## Task directions:
Transcribe all the entries that follow, leaving nothing out.

(Dataset records)
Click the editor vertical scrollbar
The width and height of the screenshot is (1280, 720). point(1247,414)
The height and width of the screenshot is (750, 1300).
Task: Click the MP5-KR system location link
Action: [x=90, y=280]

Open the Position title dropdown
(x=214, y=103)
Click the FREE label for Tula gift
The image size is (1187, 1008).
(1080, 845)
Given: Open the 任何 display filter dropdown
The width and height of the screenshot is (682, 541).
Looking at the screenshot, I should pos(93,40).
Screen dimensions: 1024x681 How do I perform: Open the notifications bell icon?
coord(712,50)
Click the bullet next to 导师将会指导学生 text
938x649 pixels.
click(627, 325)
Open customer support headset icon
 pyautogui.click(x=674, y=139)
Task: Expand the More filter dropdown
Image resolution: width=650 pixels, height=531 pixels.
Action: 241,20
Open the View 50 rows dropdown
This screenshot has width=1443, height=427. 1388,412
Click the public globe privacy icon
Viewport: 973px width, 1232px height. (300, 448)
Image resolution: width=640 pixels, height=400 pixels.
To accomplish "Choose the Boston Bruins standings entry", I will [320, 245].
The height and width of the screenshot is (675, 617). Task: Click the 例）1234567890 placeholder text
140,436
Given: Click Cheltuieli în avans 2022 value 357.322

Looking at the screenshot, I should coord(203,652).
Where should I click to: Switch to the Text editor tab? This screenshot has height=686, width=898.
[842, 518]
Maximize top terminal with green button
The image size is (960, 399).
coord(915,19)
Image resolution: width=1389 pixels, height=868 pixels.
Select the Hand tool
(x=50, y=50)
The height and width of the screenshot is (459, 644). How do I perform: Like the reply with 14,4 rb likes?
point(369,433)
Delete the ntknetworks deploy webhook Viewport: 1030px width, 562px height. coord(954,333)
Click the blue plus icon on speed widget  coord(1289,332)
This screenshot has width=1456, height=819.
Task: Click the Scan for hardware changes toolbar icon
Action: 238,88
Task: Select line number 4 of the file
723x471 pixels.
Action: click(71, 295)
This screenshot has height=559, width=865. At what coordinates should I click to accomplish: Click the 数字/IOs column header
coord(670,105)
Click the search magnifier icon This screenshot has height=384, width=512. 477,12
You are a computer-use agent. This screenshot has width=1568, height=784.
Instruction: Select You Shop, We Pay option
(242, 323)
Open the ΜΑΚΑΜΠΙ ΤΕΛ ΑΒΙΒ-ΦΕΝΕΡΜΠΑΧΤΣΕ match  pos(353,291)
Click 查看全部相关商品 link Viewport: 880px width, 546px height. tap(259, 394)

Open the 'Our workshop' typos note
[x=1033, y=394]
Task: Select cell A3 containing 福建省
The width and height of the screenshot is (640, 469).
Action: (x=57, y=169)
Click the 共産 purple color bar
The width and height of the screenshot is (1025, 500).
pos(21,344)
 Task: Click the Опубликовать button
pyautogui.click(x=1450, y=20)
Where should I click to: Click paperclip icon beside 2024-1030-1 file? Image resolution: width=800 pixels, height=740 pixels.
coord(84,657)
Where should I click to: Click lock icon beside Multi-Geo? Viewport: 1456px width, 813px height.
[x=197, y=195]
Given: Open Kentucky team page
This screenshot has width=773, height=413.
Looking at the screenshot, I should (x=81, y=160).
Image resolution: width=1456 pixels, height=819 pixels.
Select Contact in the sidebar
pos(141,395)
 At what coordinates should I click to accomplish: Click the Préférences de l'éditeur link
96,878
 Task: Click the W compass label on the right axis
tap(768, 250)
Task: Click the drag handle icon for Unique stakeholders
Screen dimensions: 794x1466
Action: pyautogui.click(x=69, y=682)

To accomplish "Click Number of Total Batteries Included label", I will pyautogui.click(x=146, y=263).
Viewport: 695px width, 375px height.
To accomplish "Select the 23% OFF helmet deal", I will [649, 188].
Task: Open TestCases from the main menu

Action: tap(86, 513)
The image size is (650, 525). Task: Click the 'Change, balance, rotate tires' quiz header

## Answer section:
Click the editor vertical scrollbar
The width and height of the screenshot is (1280, 720). point(1247,414)
The height and width of the screenshot is (750, 1300).
Task: Click the MP5-KR system location link
Action: [x=90, y=280]

Open the Position title dropdown
(x=214, y=103)
Click the FREE label for Tula gift
The image size is (1187, 1008).
(1080, 845)
Given: Open the 任何 display filter dropdown
The width and height of the screenshot is (682, 541).
Looking at the screenshot, I should pos(93,40).
Screen dimensions: 1024x681 How do I perform: Open the notifications bell icon?
coord(712,50)
Click the bullet next to 导师将会指导学生 text
938x649 pixels.
click(627, 325)
Open customer support headset icon
 pyautogui.click(x=674, y=139)
Task: Expand the More filter dropdown
Image resolution: width=650 pixels, height=531 pixels.
Action: 241,20
Open the View 50 rows dropdown
This screenshot has width=1443, height=427. 1388,412
Click the public globe privacy icon
Viewport: 973px width, 1232px height. (300, 448)
Image resolution: width=640 pixels, height=400 pixels.
To accomplish "Choose the Boston Bruins standings entry", I will [320, 245].
The height and width of the screenshot is (675, 617). Task: Click the 例）1234567890 placeholder text
140,436
Given: Click Cheltuieli în avans 2022 value 357.322

Looking at the screenshot, I should coord(203,652).
Where should I click to: Switch to the Text editor tab? This screenshot has height=686, width=898.
[842, 518]
Maximize top terminal with green button
The image size is (960, 399).
coord(915,19)
Image resolution: width=1389 pixels, height=868 pixels.
Select the Hand tool
(x=50, y=50)
The height and width of the screenshot is (459, 644). How do I perform: Like the reply with 14,4 rb likes?
point(369,433)
Delete the ntknetworks deploy webhook Viewport: 1030px width, 562px height. coord(954,333)
Click the blue plus icon on speed widget  coord(1289,332)
This screenshot has width=1456, height=819.
Task: Click the Scan for hardware changes toolbar icon
Action: 238,88
Task: Select line number 4 of the file
723x471 pixels.
Action: click(71, 295)
This screenshot has height=559, width=865. At what coordinates should I click to accomplish: Click the 数字/IOs column header
coord(670,105)
Click the search magnifier icon This screenshot has height=384, width=512. 477,12
You are a computer-use agent. This screenshot has width=1568, height=784.
Instruction: Select You Shop, We Pay option
(242, 323)
Open the ΜΑΚΑΜΠΙ ΤΕΛ ΑΒΙΒ-ΦΕΝΕΡΜΠΑΧΤΣΕ match  pos(353,291)
Click 查看全部相关商品 link Viewport: 880px width, 546px height. tap(259, 394)

Open the 'Our workshop' typos note
[x=1033, y=394]
Task: Select cell A3 containing 福建省
The width and height of the screenshot is (640, 469).
Action: (x=57, y=169)
Click the 共産 purple color bar
The width and height of the screenshot is (1025, 500).
pos(21,344)
 Task: Click the Опубликовать button
pyautogui.click(x=1450, y=20)
Where should I click to: Click paperclip icon beside 2024-1030-1 file? Image resolution: width=800 pixels, height=740 pixels.
coord(84,657)
Where should I click to: Click lock icon beside Multi-Geo? Viewport: 1456px width, 813px height.
[x=197, y=195]
Given: Open Kentucky team page
This screenshot has width=773, height=413.
Looking at the screenshot, I should (x=81, y=160).
Image resolution: width=1456 pixels, height=819 pixels.
Select Contact in the sidebar
pos(141,395)
 At what coordinates should I click to accomplish: Click the Préférences de l'éditeur link
96,878
 Task: Click the W compass label on the right axis
tap(768, 250)
Task: Click the drag handle icon for Unique stakeholders
Screen dimensions: 794x1466
Action: pyautogui.click(x=69, y=682)

To accomplish "Click Number of Total Batteries Included label", I will pyautogui.click(x=146, y=263).
Viewport: 695px width, 375px height.
To accomplish "Select the 23% OFF helmet deal", I will [649, 188].
Task: Open TestCases from the main menu

Action: tap(86, 513)
The image size is (650, 525). Task: Click the 'Change, balance, rotate tires' quiz header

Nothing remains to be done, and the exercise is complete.